Monday 5 October 2015

Pearl Harbour


An early start this morning to join an island tour, starting with the queue to await the opening of the Pearl Harbour national historic site at 7am.


It is a naturally sheltered and quite shallow harbour - originally used to grow oysters before it became the strategically important American military base in the Pacific.  This morning it was quiet, calm and peaceful in the early light and it was hard to imagine it as a place full of fire and noise with warships and submarines under attack as it was in the early morning of 7 December 1941 when it was one of five important military sites in Hawaii that were attacked and crippled by Japanese planes.


The main focus of a visit to Pearl Harbour is the memorial to those lost in the USS Arizona which still lies beneath the water.
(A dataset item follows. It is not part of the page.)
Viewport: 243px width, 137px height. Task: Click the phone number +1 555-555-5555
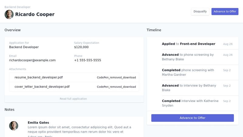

This white marble memorial is built over it and is accessed by boat.




Parts of the ship are still visible above the water.
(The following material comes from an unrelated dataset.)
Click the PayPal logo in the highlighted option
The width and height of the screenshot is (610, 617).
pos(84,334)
There are memorials in the harbour to all of the thousands of army, navy, marines, submariners and air force who died in the attack.
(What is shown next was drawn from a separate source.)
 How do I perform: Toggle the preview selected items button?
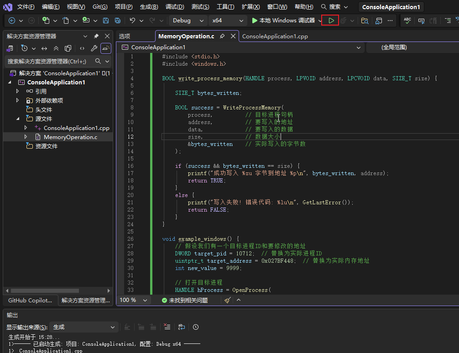pyautogui.click(x=106, y=48)
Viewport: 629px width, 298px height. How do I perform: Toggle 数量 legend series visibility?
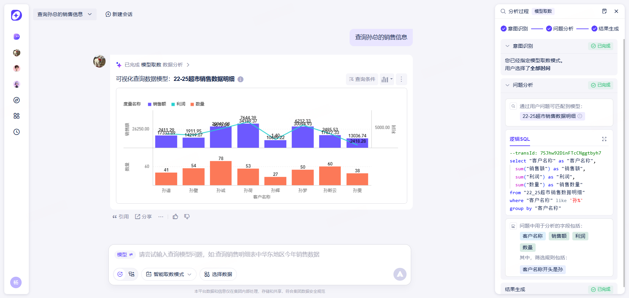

This is the submarine USS Bowquin, moored next to the submarine memorial.


This ship is USS Missouri which was in use in 1944 and decommissioned in 1955.


We left Pearl Harbour to continue our island tour under grey skies and unfortunately it got wetter as the day went on...


Our guide and driver,  however, was unendingly cheerful - especially considering that it was an 11 hour day!  At one point he serenaded us with a ukelele accompaniment..


At the end of the day, back in Waikiki, it was dry and the sunset looked promising..

1 comment:

  1. Sounds like an interesting day. Quite some memorial. Did you ask him if he played the banjo too.